## TASK TO CARRY OUT
Could you print exactly the lines from the one that contains "Given: Select the Marvel Rivals server icon" to the end of the data, both ends included, and nothing else? Skip the pictures.

## GIVEN DATA
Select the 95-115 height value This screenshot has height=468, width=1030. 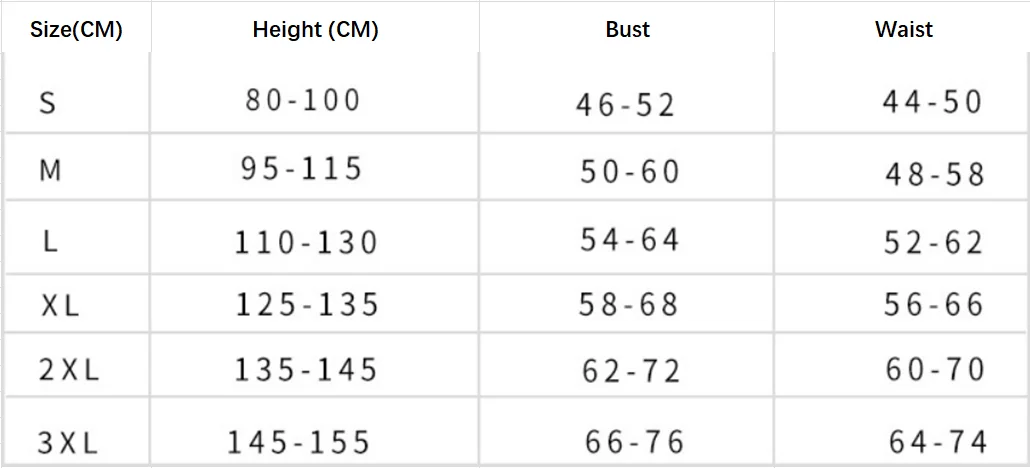(302, 169)

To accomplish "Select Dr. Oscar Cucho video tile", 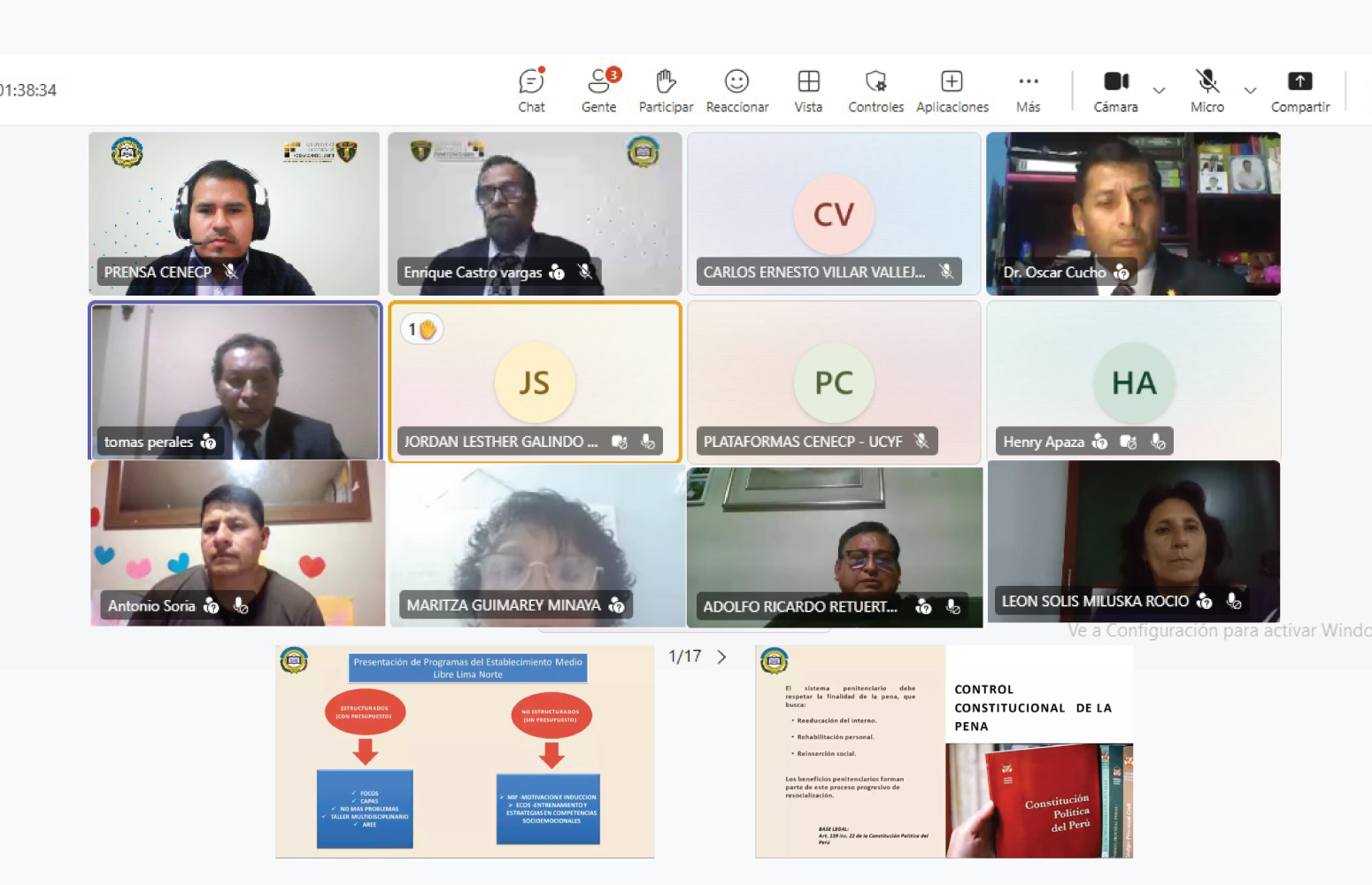I will coord(1133,213).
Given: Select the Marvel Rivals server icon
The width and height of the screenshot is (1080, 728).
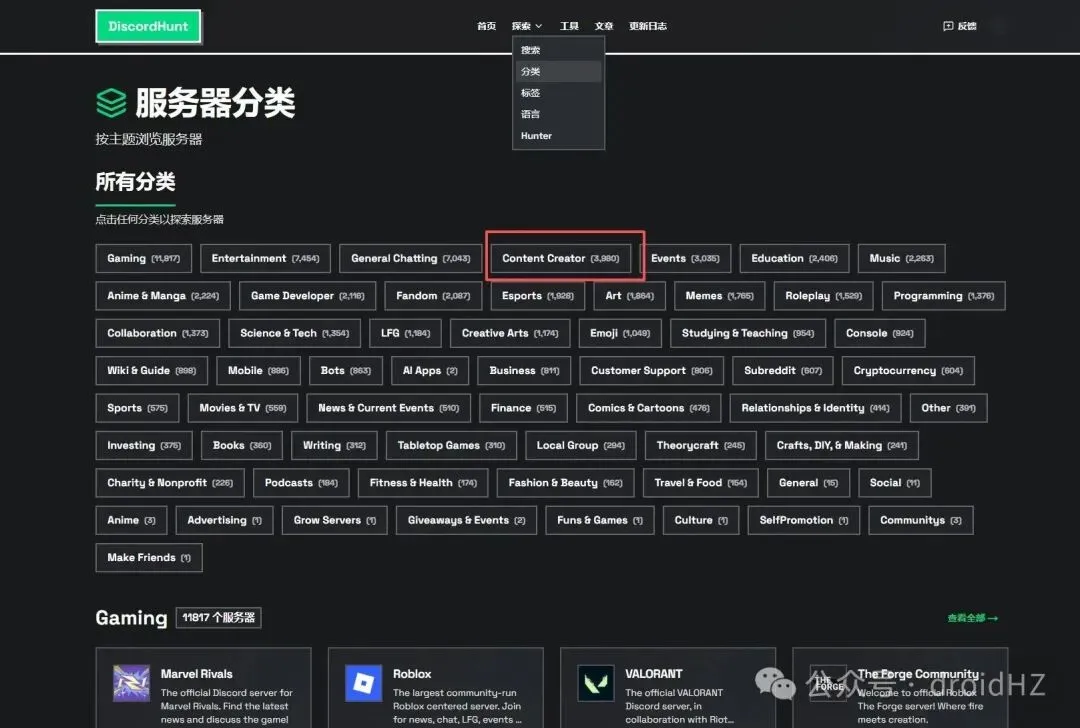Looking at the screenshot, I should (130, 681).
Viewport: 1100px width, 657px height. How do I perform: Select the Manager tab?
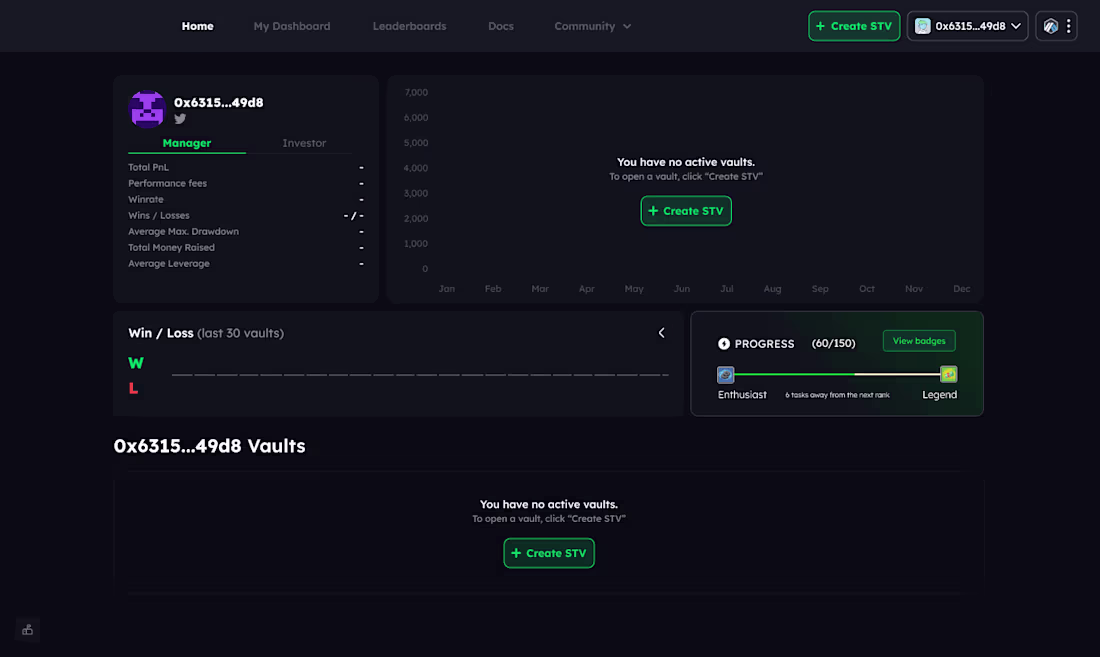(187, 143)
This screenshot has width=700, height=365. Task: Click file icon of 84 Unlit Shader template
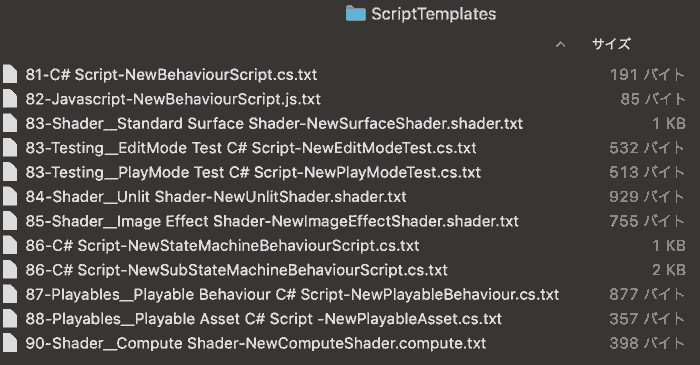pyautogui.click(x=10, y=197)
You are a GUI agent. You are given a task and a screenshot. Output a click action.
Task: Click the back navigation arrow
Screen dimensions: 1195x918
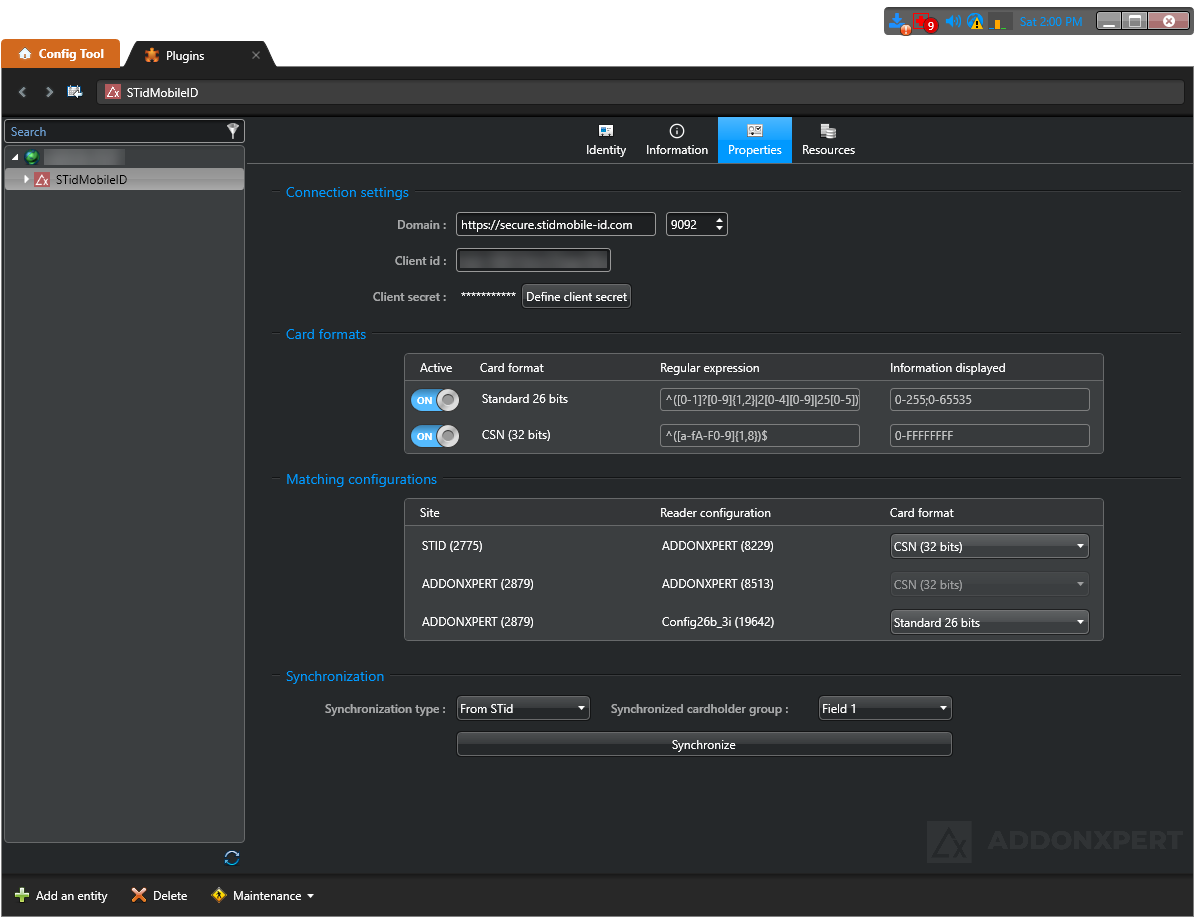coord(23,92)
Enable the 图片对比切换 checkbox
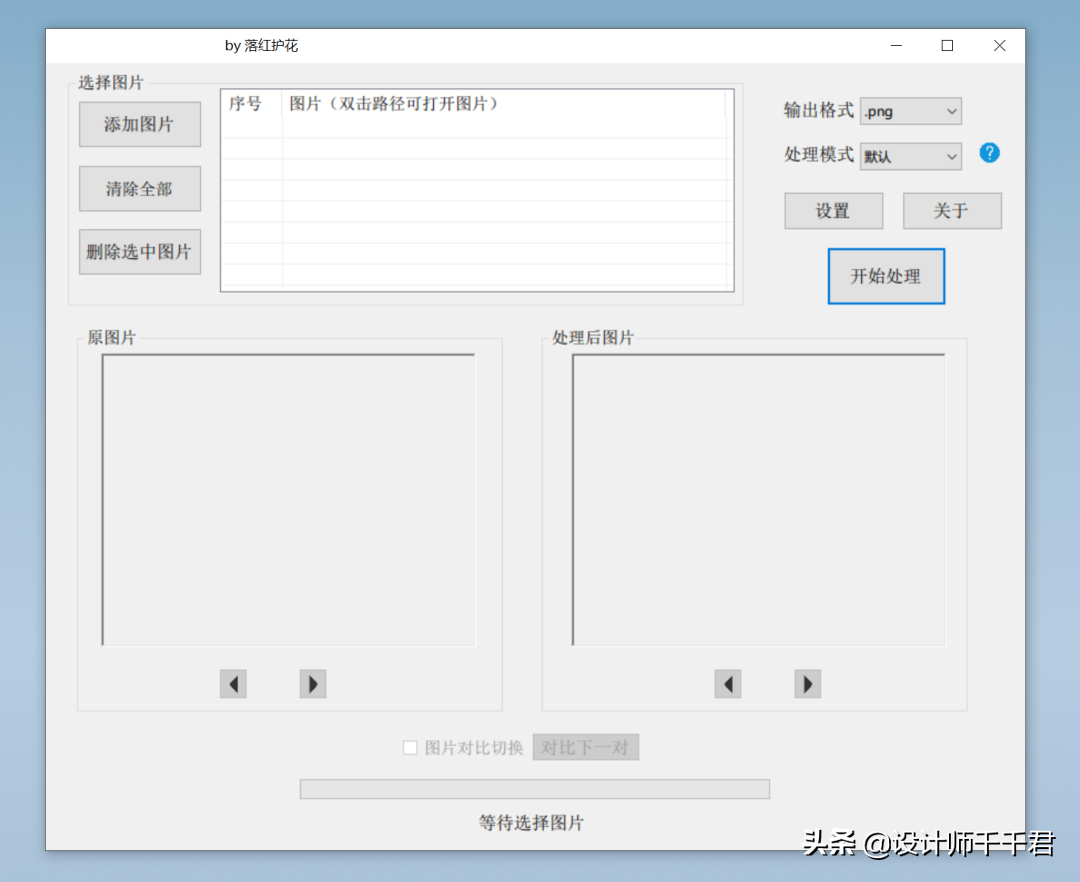Viewport: 1080px width, 882px height. [410, 747]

## OUTPUT FOR THIS EXERCISE
Given: Select the Marvel Rivals server icon
The width and height of the screenshot is (1080, 728).
Looking at the screenshot, I should (130, 681).
Viewport: 1100px width, 657px height. How do I perform: Select the Manager tab?
(187, 143)
This screenshot has width=700, height=365. Task: Click file icon of 84 Unlit Shader template
pyautogui.click(x=10, y=197)
You are a GUI agent. You are given a task and a screenshot. Output a click action.
Task: Click the back navigation arrow
Screen dimensions: 1195x918
coord(23,92)
Enable the 图片对比切换 checkbox
Viewport: 1080px width, 882px height. [410, 747]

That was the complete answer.